Luis Luis - 1 month ago 26
Swift Question

Add Notification to Array of Realm Results

Just started using Realm for an iOS project and I've looked at the example and docs, but can't seem to figure out how to get fine grained notifications for an array of Realm results.

For example, if its just a Results object you can do this

// Observe Results Notifications
notificationToken = results.addNotificationBlock { [weak self] (changes: RealmCollectionChange) in
guard let tableView = self?.tableView else { return }
switch changes {
case .initial:
// Results are now populated and can be accessed without blocking the UI
tableView.reloadData()
break
case .update(_, let deletions, let insertions, let modifications):
// Query results have changed, so apply them to the UITableView
tableView.beginUpdates()
tableView.insertRows(at: insertions.map({ IndexPath(row: $0, section: 0) }),
with: .automatic)
tableView.deleteRows(at: deletions.map({ IndexPath(row: $0, section: 0)}),
with: .automatic)
tableView.reloadRows(at: modifications.map({ IndexPath(row: $0, section: 0) }),
with: .automatic)
tableView.endUpdates()
break
case .error(let error):
// An error occurred while opening the Realm file on the background worker thread
fatalError("\(error)")
break
}
}


and this works just fine for a normal tableview with no sections as it just inserts the new cell into section 0.

However, taking a look at the GroupedTableView (tableview with some sections) example they simply add a notification block to the Realm object itself.

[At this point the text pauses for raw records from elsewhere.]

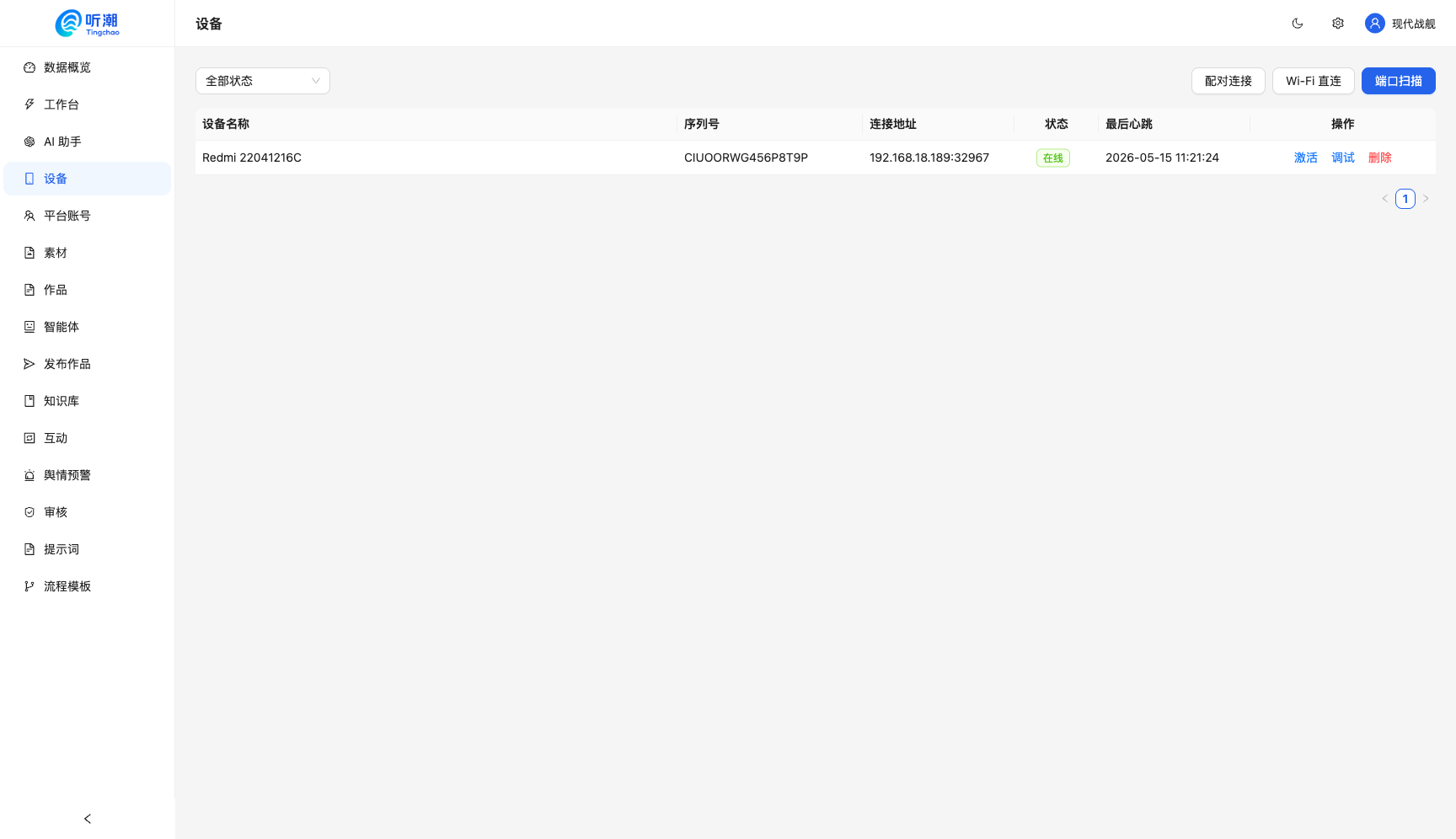Toggle dark mode with the moon icon
The image size is (1456, 839).
(1298, 24)
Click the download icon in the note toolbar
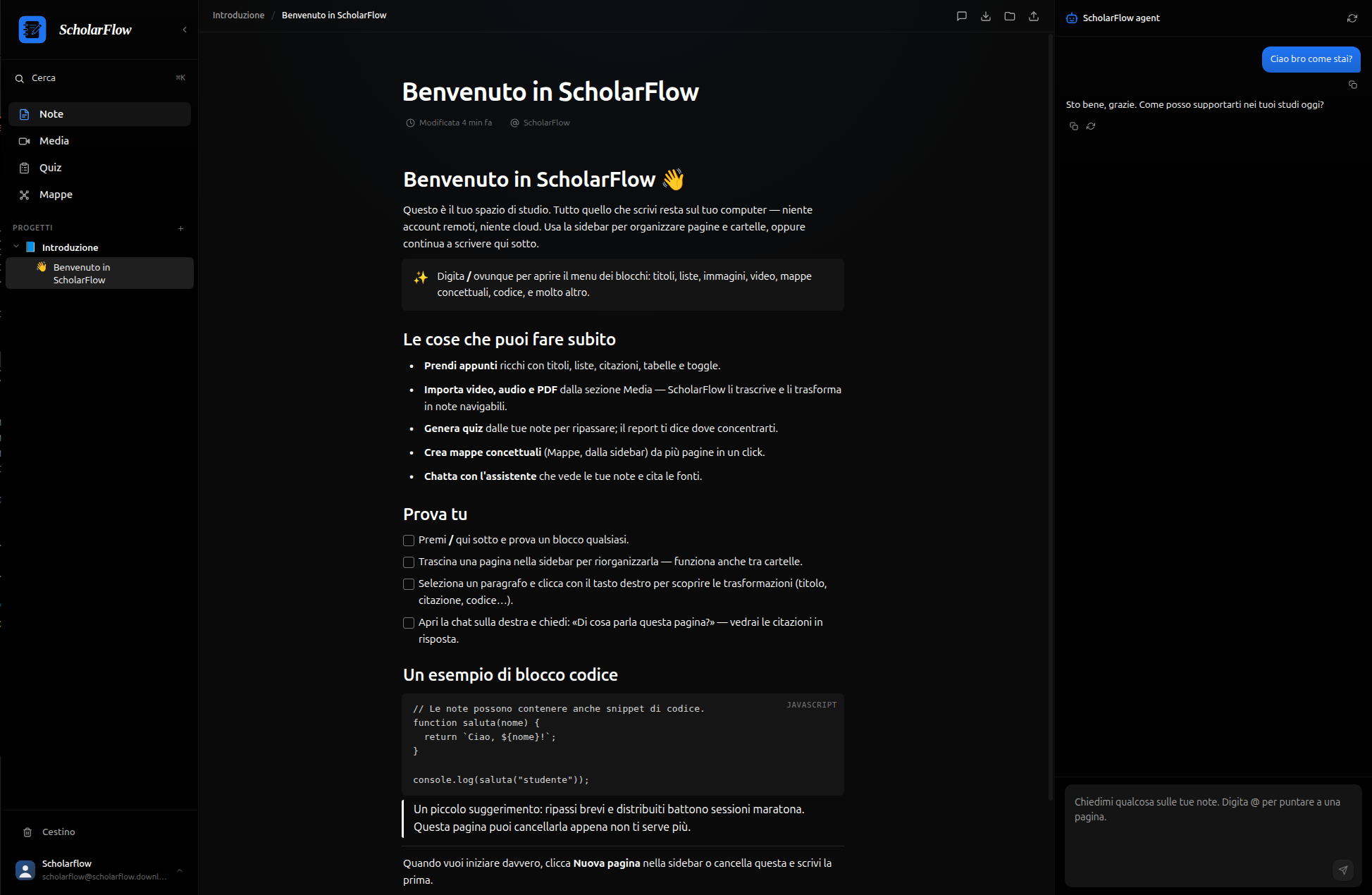 985,16
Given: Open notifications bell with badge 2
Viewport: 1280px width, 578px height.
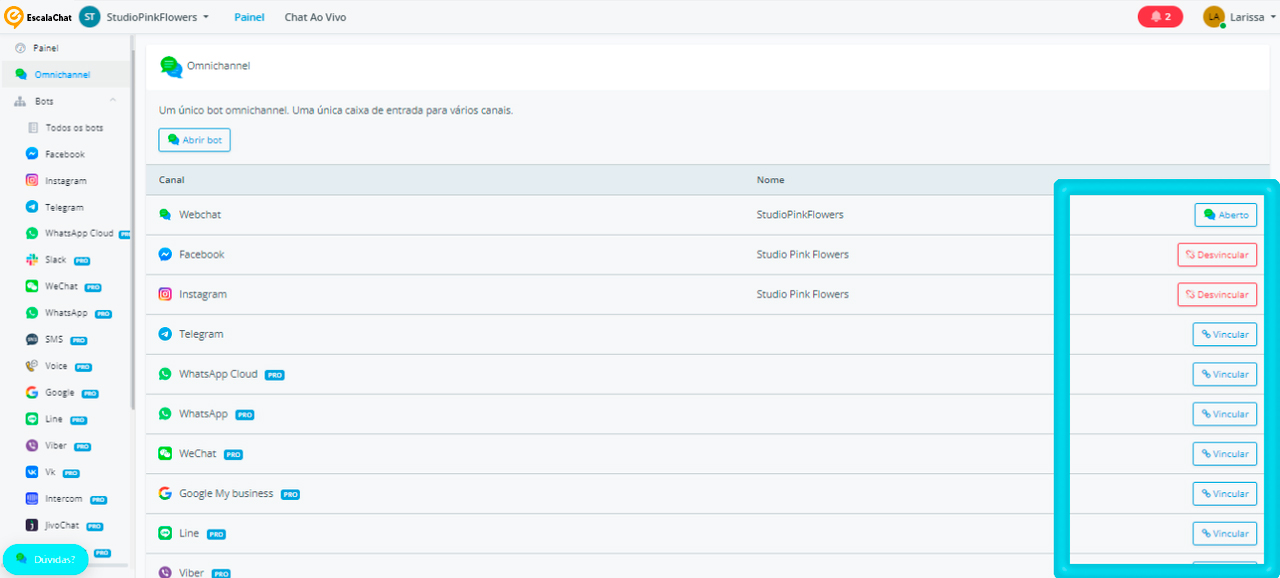Looking at the screenshot, I should point(1160,17).
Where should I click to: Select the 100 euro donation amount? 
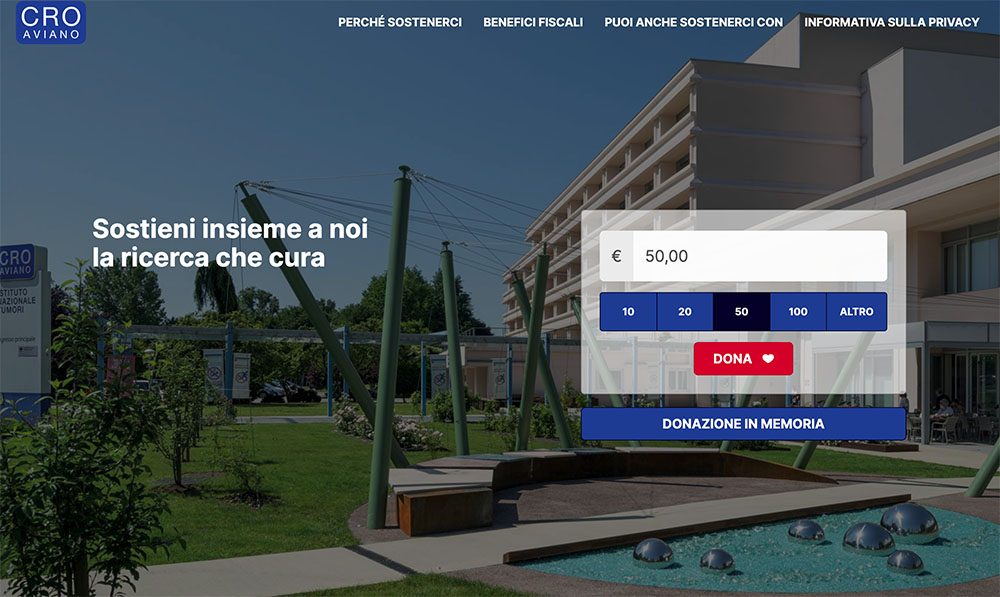point(798,312)
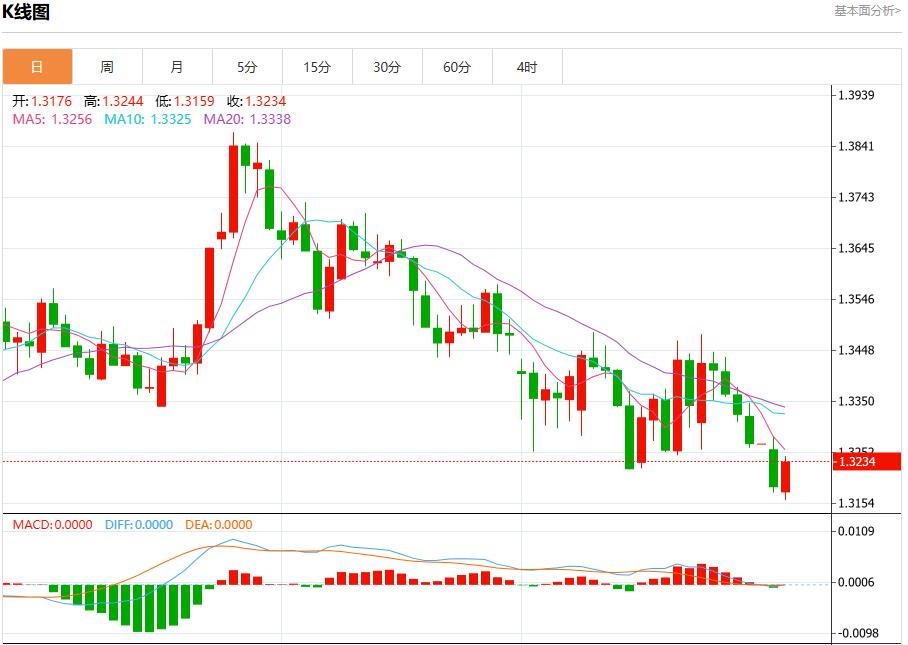Image resolution: width=908 pixels, height=645 pixels.
Task: Click the MA20 indicator label
Action: pos(247,119)
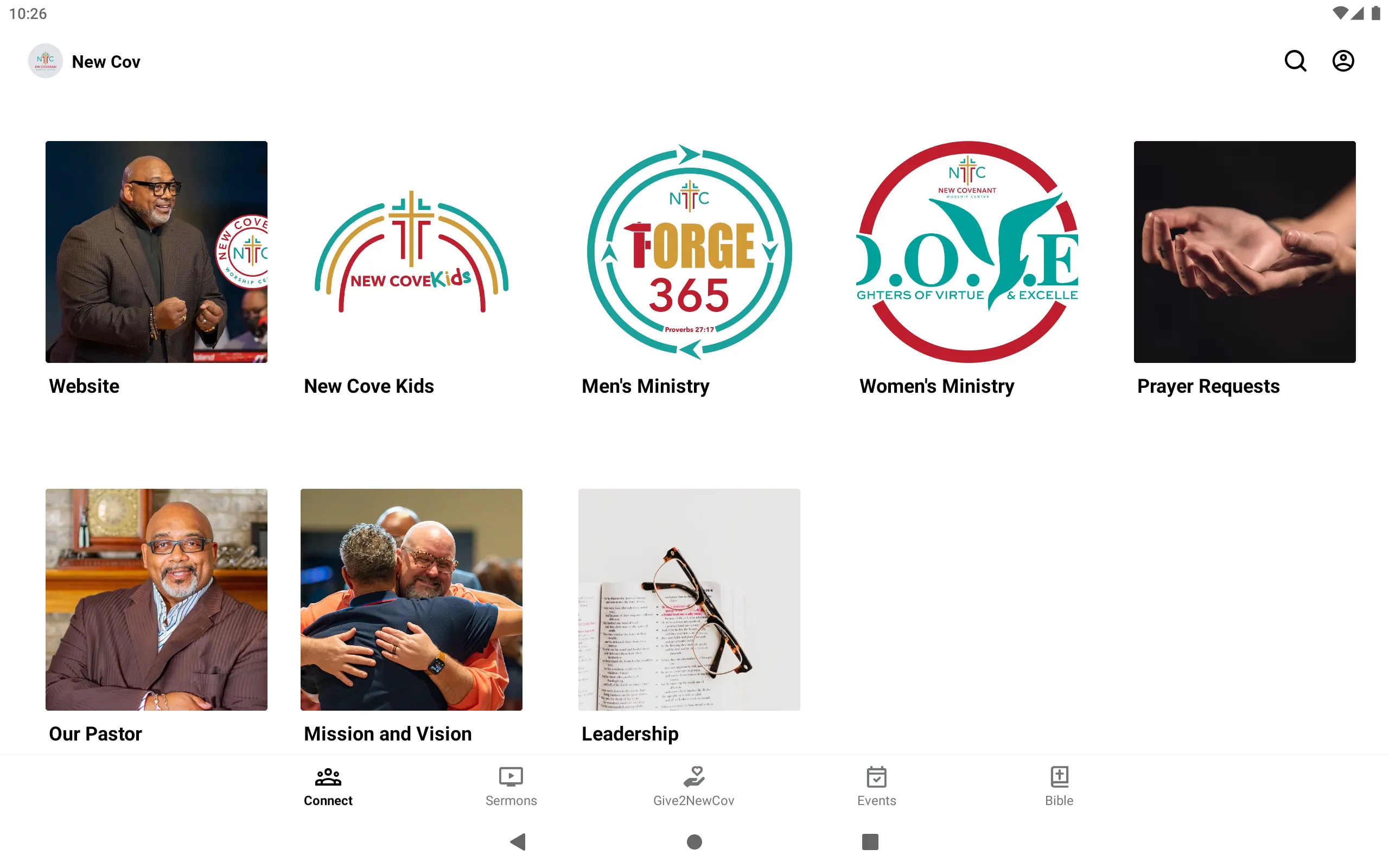Tap the Our Pastor profile image
This screenshot has height=868, width=1389.
(x=156, y=599)
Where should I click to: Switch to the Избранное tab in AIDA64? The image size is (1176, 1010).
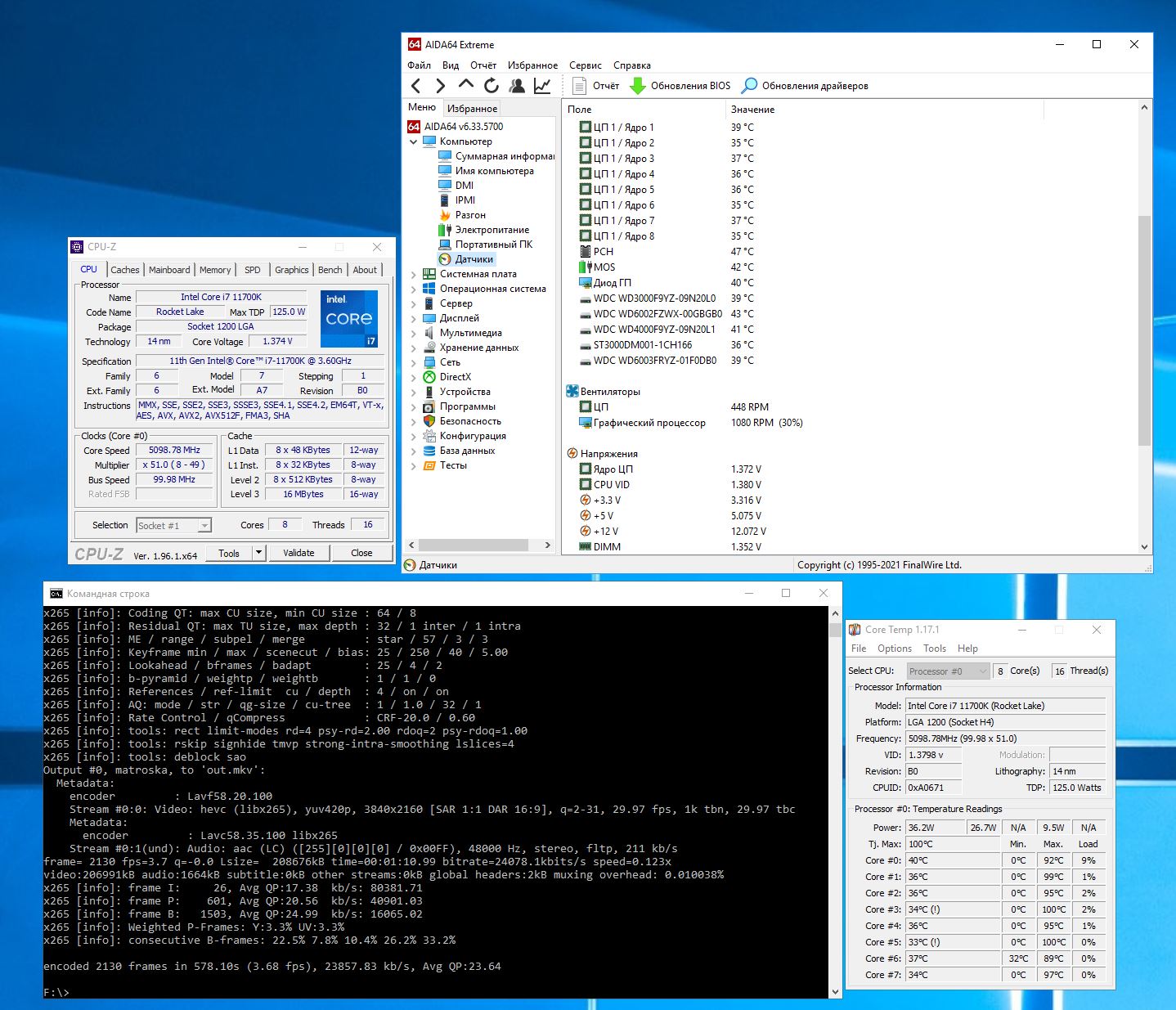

Which notifies you of any change, not particular insertions/deletions etc.

Like so:

// Set realm notification block
notificationToken = realm.addNotificationBlock { [unowned self] note, realm in
self.tableView.reloadData()
}


While this works, it really isn't the best solution since you lose the nice animations provided by iOS for free.

My question is really just, how could I add fine grained notifications to an array of Results

var objectsBySection = [Results<DemoObject>]()


I've thought about looping through the array and adding a notification block to each result object, however since new Result objects can be added to this 2D array, this doesn't seem like a good solution.

Does anyone have experience using Realm with a sectioned tableview that has dynamically growing amount of sections/cells?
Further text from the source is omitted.